Published On: May 18, 2022Categories: Stocks & Shares1.6 min read

Many analysts have characterised this week’s sharp rally as a short-term bounce of the sort common during a lengthier downward trend for equities

A rebound in stocks ran out of steam on Wednesday as concerns about the economic growth outlook and rising inflation knocked sentiment, while a UK inflation reading of 9% underlined just how much higher interest rates might be headed.

Asian stocks managed to eek out their fourth straight session of gains but in Europe shares were mixed and futures on Wall Street pointed to a weaker open.

Many analysts have characterised this week’s sharp rally as a short-term bounce of the sort common during a lengthier downward trend for equities. Few are willing to predict the end to selling after a bruising first five months of the year for risky assets given so much macroeconomic uncertainty.

Investor sentiment and confidence remain shaky, and as a result, we are likely to see volatile and choppy markets until we get further clarity on the 3Rs — rates, recession, and risk, said Mark Haefele, chief investment officer at UBS Global Wealth Management.
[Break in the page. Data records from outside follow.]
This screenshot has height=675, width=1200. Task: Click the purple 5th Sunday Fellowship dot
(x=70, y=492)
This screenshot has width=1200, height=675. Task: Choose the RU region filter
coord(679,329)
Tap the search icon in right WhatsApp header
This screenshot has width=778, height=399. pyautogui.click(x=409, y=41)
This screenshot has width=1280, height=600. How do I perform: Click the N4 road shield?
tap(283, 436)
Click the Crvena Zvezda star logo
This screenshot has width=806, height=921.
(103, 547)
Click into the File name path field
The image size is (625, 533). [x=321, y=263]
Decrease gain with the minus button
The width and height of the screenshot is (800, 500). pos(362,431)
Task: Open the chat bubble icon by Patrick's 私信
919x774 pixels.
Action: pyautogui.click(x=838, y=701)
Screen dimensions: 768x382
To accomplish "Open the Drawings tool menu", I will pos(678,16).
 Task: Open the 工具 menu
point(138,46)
By 0810 GMT, the broad Euro STOXX 600 was off 0.1%, while Britain’s FTSE 100 was also 0.1% lower.

MSCI’s broadest index of Asia-Pacific shares outside Japan rose 0.6% and is on its longest winning streak since February. Japan’s Nikkei rose 0.94% and miners led Australian shares about 1% higher.

The MSCI World Equity Index inched up 0.1% and is nearly 2% higher so far this week, but remains down 16% from its peak in January.

In currency markets, sterling was the big loser, shedding 0.9% to $1.2387 after UK consumer price inflation hit 9% in April, a 40-year high and roughly in line with analysts’ expectations. The pound had risen sharply this week and some of Wednesday’s fall was down to profit taking.

British inflation is now the highest among major economies but prices are rising rapidly across the world, forcing central banks to launch a series of rate hikes even in the face of slowing economic growth momentum.

Canada’s April inflation reading is also due later on Wednesday.

The U.S. dollar rose 0.3% to 103.61, heading back towards its two-decade high reached last week, while the euro fell by a similar amount to $1.0515.